PARKS: Ahmad is the former deputy mayor of Philadelphia and also a scientist. Naturally, she wanted to wait for all the numbers. The election night results mostly reflected the totals from the western part of the state. But Ahmed's base was in the east in vote-rich Philadelphia, which was still counting votes as of yesterday. It was a full week after election day before she took the lead. And it was nine days after Election Day when she finally declared victory.
AHMAD: I might be coming across - oh, she's calm and collected. No, that's not true, but I think what I'm learning from this is that you have to trust the process.
PARKS: As states across the country transition to more male voting, it's been a similar story with results coming days and weeks after voting is complete. And election experts, like Nate Persily of Stanford University, say voters need to be patient in November.
NATE PERSILY: We really need to get into a mindset that we will not know who the winner of the election is on election night.
PARKS: The biggest reason for the delays is that mail ballots take longer to process than in-person votes. Officials need to verify signatures, open envelopes. And in many states, including Pennsylvania, much of that can't even begin until Election Day. Now, it's not inherently a problem. It doesn't mean anything's going wrong with the election or the tabulation. In fact, those safeguards are actually in place to protect against fraud. But what keeps experts like Persily up at night is that if voters don't understand that, the election becomes fertile ground for conspiracy theories.
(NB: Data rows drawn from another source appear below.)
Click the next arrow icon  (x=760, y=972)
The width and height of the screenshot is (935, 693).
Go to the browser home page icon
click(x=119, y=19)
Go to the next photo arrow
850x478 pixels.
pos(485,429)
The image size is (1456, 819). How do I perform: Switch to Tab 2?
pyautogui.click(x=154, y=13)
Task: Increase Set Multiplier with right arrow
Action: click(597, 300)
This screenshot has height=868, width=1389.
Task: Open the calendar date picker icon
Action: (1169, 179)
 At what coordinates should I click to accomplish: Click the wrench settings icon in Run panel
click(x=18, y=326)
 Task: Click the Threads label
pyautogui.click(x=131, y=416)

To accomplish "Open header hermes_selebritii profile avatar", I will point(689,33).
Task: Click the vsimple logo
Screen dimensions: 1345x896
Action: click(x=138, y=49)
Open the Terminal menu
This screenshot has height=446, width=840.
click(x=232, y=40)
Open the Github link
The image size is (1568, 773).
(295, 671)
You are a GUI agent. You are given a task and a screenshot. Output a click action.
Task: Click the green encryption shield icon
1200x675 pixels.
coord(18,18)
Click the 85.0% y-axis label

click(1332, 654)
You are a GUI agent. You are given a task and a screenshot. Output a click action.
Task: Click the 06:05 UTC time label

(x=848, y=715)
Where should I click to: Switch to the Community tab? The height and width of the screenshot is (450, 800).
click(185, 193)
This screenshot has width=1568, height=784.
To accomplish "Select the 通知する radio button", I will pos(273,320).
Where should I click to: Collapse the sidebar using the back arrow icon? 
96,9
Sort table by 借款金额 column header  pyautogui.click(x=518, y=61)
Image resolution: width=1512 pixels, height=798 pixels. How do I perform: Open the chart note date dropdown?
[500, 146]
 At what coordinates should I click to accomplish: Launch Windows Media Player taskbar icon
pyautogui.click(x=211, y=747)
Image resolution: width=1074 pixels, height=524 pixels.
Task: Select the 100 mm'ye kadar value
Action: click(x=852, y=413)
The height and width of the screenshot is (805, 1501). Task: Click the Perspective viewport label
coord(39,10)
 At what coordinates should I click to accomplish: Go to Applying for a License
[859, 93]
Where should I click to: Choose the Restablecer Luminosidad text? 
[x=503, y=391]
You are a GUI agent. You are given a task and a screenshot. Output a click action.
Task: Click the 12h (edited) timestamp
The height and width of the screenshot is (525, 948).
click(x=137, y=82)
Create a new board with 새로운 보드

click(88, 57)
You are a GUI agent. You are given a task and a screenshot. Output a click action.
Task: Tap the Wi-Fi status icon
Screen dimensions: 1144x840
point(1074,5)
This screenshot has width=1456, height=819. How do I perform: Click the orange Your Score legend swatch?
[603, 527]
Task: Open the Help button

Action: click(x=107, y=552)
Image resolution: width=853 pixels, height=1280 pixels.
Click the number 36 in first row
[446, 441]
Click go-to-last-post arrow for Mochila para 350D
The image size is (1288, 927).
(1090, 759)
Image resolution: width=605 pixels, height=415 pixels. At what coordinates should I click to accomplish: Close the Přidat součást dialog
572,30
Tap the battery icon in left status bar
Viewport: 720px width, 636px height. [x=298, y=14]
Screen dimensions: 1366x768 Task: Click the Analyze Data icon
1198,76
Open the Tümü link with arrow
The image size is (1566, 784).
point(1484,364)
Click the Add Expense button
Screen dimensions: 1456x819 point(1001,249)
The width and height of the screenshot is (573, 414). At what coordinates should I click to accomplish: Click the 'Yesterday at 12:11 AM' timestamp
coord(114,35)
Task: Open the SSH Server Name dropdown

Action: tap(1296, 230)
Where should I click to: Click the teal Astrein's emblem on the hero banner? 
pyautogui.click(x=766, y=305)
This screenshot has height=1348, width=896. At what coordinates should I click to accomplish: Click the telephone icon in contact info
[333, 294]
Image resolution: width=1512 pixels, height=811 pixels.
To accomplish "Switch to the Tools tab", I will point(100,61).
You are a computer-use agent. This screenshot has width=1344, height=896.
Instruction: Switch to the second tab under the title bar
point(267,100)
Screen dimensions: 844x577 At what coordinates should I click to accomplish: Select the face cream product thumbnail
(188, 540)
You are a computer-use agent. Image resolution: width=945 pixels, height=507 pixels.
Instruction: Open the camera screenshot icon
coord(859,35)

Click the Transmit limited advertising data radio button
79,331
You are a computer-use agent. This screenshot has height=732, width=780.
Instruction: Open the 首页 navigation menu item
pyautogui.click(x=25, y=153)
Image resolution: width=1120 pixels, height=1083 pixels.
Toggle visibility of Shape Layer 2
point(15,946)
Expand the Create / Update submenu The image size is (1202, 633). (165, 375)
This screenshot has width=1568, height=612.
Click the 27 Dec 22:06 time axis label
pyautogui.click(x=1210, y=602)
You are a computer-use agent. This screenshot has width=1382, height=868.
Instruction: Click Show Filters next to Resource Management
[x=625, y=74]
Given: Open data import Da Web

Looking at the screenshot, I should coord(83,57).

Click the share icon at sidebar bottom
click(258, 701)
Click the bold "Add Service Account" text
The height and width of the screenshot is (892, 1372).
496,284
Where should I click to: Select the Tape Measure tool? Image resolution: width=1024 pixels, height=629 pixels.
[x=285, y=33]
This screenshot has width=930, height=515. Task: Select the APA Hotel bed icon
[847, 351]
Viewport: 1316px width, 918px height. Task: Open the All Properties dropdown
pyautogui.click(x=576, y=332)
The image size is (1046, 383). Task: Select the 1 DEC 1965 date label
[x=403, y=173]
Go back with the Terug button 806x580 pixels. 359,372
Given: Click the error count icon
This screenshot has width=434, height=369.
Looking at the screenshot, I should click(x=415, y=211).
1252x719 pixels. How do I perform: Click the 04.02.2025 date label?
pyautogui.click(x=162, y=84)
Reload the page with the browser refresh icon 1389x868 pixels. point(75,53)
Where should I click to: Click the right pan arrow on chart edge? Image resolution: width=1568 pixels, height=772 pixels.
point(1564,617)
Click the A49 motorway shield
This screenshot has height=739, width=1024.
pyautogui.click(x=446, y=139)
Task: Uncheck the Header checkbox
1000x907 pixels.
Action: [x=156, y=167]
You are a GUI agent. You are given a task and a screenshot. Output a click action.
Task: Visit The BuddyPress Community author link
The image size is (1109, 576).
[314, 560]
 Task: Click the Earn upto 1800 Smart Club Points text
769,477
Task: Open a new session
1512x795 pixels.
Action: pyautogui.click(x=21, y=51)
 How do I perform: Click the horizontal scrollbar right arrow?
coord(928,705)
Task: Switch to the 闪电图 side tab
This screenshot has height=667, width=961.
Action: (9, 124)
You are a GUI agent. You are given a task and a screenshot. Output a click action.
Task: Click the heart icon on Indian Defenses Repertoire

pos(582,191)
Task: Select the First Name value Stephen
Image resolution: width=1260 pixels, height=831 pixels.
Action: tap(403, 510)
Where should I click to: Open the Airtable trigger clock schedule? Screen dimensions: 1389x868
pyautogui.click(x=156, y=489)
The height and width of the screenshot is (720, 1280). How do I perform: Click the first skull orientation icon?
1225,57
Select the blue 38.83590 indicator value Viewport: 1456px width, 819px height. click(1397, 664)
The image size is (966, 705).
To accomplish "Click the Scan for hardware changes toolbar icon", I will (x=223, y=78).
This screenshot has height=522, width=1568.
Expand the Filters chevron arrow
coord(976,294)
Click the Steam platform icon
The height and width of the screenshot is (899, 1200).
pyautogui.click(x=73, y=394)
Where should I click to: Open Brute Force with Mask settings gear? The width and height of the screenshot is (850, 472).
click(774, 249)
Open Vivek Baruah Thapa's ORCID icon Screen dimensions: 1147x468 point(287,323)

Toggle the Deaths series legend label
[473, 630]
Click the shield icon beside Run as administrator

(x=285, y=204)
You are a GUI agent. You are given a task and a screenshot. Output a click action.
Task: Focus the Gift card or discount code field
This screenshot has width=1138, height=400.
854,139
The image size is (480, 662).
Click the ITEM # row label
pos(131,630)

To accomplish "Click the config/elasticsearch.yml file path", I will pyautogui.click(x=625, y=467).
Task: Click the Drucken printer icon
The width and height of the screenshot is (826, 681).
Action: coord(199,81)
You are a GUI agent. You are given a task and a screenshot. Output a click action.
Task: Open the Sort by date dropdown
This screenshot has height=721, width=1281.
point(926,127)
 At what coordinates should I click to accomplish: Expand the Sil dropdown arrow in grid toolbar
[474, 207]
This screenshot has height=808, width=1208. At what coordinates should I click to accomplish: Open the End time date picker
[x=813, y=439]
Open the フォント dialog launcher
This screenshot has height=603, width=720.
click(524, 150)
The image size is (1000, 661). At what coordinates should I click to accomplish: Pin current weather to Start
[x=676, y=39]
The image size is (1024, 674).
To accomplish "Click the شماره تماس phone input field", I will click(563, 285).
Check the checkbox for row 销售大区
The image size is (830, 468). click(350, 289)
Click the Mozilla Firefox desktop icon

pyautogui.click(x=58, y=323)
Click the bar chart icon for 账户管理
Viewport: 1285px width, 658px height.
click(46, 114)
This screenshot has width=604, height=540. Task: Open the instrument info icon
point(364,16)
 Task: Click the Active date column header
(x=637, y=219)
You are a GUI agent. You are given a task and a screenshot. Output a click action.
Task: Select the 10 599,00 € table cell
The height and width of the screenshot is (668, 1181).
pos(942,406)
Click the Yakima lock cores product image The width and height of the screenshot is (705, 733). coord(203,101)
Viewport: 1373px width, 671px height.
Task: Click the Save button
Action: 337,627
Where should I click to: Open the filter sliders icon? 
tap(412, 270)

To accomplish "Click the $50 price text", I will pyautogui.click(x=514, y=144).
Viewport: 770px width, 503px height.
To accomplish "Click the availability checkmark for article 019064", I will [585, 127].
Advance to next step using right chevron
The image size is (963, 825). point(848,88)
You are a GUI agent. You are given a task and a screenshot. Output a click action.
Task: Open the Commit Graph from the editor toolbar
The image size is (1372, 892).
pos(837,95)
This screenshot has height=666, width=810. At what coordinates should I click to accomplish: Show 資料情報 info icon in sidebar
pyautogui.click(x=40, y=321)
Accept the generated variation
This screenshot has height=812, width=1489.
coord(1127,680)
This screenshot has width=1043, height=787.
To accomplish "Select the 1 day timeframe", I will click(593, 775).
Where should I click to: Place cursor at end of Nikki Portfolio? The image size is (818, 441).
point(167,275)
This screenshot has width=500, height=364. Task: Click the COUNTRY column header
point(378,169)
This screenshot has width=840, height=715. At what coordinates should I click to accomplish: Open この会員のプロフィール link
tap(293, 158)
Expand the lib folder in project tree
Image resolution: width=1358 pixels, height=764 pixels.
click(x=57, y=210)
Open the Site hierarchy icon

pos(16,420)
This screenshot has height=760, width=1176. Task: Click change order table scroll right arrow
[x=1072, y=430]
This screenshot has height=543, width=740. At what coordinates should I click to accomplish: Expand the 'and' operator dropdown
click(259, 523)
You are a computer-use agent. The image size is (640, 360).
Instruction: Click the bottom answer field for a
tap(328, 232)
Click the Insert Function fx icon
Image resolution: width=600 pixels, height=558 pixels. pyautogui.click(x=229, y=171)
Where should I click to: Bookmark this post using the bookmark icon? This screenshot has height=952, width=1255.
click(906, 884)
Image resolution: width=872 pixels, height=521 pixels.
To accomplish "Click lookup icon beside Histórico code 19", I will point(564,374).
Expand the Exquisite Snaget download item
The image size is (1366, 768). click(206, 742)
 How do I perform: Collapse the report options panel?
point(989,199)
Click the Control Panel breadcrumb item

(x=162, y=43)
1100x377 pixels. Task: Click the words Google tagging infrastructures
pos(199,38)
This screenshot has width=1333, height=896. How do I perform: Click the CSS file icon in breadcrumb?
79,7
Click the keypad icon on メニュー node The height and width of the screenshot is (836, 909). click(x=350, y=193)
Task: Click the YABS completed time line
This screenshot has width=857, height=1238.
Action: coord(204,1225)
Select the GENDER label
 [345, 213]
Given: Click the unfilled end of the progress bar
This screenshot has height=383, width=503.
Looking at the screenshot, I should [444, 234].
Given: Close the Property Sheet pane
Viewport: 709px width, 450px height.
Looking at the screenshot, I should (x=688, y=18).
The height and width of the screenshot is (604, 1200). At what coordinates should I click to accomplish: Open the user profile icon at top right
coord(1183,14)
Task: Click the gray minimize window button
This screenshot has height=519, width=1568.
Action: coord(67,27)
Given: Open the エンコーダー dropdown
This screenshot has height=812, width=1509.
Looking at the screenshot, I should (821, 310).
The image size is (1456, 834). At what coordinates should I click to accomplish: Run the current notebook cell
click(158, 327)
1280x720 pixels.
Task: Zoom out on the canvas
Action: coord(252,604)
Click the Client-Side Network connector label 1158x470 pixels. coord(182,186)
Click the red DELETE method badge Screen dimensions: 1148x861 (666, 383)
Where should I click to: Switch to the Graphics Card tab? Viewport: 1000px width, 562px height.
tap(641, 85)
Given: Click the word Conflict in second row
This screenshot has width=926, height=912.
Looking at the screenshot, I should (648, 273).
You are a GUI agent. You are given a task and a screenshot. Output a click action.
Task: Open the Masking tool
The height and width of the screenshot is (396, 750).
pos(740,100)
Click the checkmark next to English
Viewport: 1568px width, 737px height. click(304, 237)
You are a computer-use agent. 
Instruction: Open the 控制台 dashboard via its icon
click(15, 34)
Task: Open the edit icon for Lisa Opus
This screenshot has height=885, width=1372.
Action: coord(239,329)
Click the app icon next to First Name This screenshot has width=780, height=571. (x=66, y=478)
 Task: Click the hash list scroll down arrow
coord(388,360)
PERSILY: In some ways, this is the worst year to have a pandemic that affects election administration because we were already worrying about disinformation and loss of confidence. And so now we have the additional challenge to voter confidence that's posed by the possibility that all kinds of books are going to be counted after Election Day.
PARKS: This scenario has played out multiple times already in just the past two years. After the 2018 midterms, Republicans, including President Trump, questioned the legitimacy of votes that were counted after Election Day in California, Arizona and Florida because they skewed more towards Democrats. Many experts worry the same thing will happen again this year. The problem, according to election officials, is that expectations haven't been set correctly.
KATHY BOOCKVAR: The headlines that say this is a disaster if there's a delay - that's not right.
PARKS: Pennsylvania Secretary of State Kathy Boockvar.
BOOCKVAR: If we all anticipate that accurate vote counts with a higher volume by mail or for any reason because of a pandemic or because of civil unrest - if it takes longer because it takes longer to make sure the count is accurate, then that's the opposite of a disaster.
PARKS: On the contrary, she said it's a sign that election officials are doing their job and counting every single vote. Miles Parks, NPR News.